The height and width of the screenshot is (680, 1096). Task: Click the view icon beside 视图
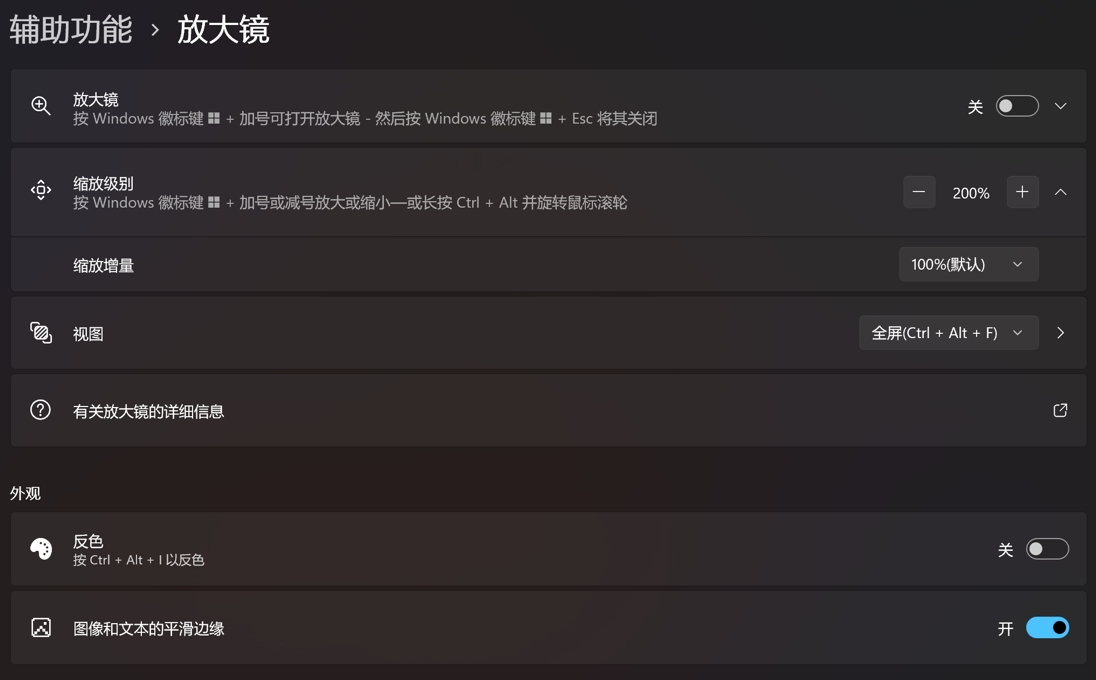pyautogui.click(x=41, y=333)
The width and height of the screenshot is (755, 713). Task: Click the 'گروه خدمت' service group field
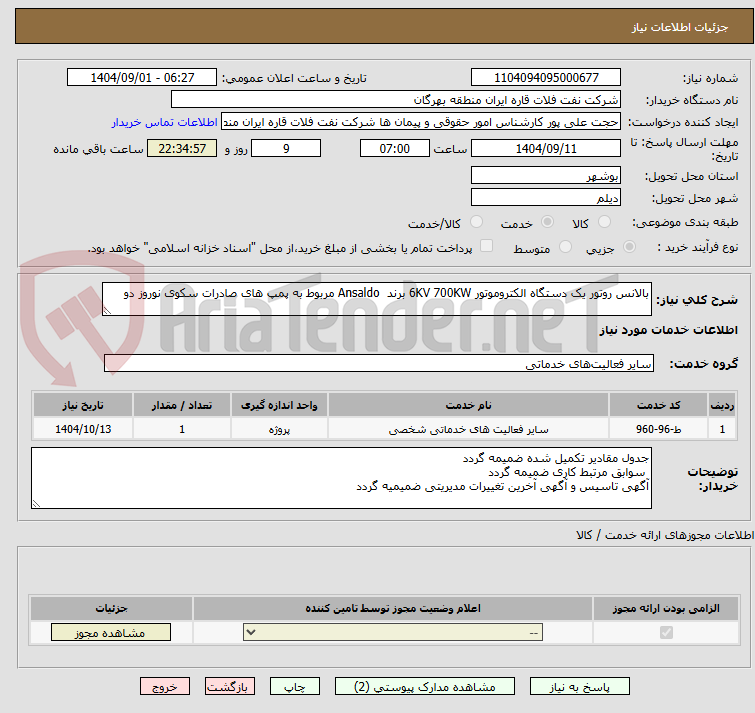pos(377,364)
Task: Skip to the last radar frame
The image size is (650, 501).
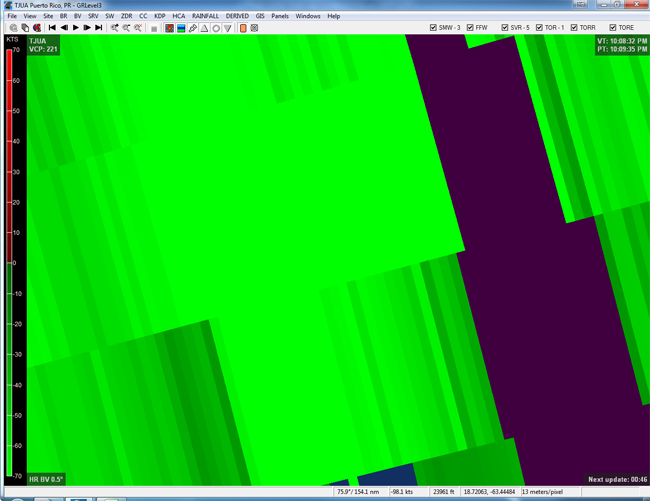Action: (99, 28)
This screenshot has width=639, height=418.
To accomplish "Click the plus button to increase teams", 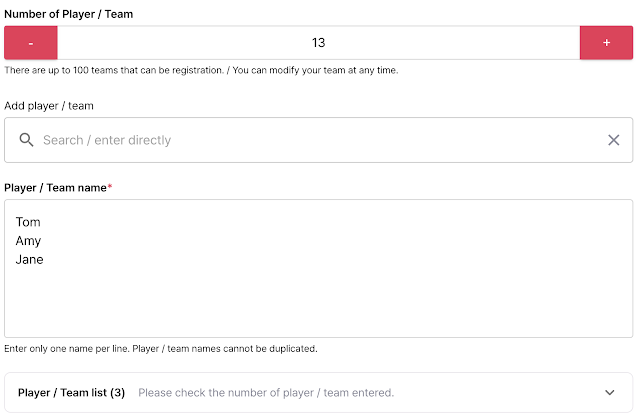I will [606, 43].
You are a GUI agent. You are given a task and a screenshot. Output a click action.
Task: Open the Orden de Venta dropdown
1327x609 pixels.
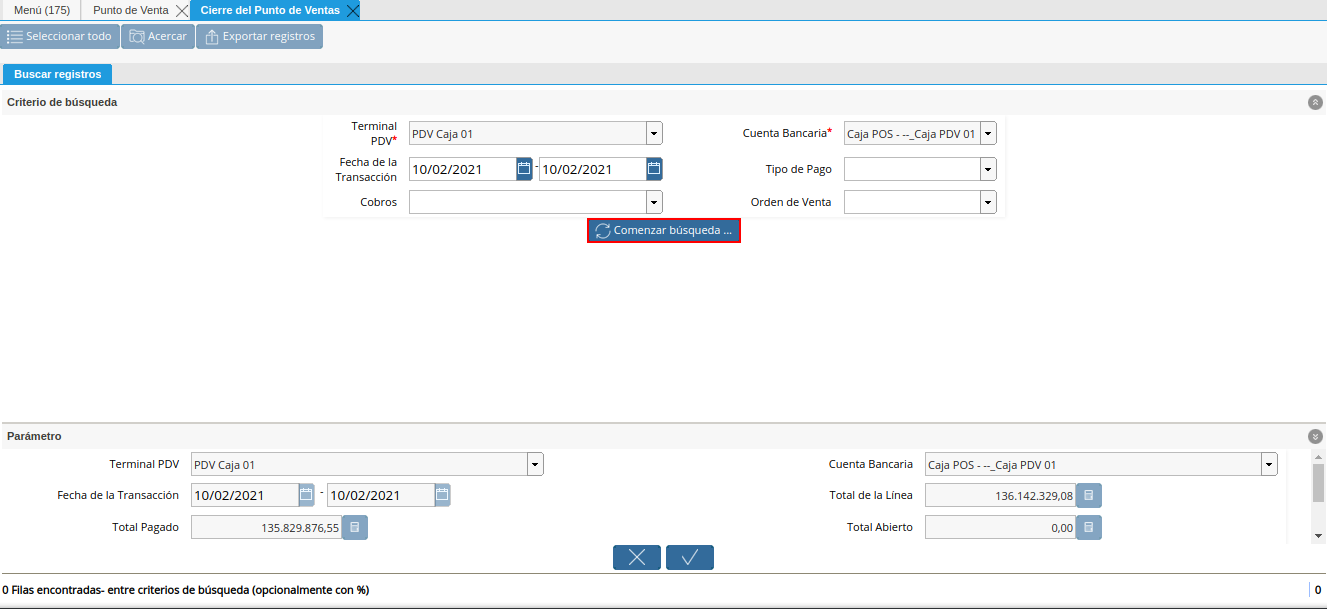click(x=988, y=202)

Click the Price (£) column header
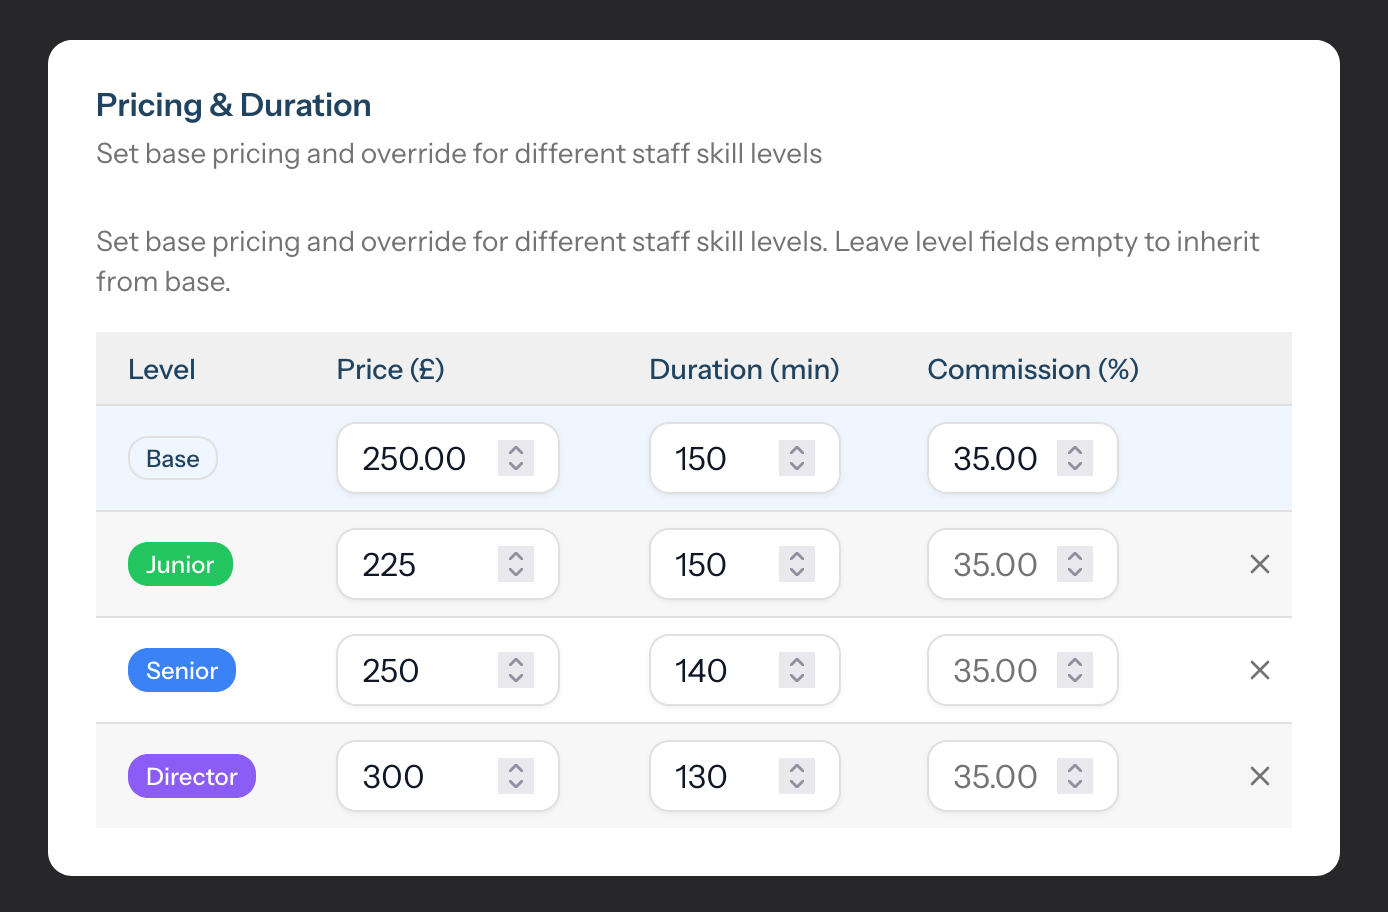click(390, 369)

SET PROBLEM - Please rewrite the lines from the one containing "The width and" through the one containing "Action: (99, 28)", inclusive, replacing "Skip" with "Jump" and changing nothing else. Leave the pictures out of your answer.

WRITTEN RESPONSE -
The width and height of the screenshot is (755, 713). Task: Click the 'گروه خدمت' service group field
pos(377,364)
Task: Jump to the last radar frame
The image size is (650, 501).
Action: (99, 28)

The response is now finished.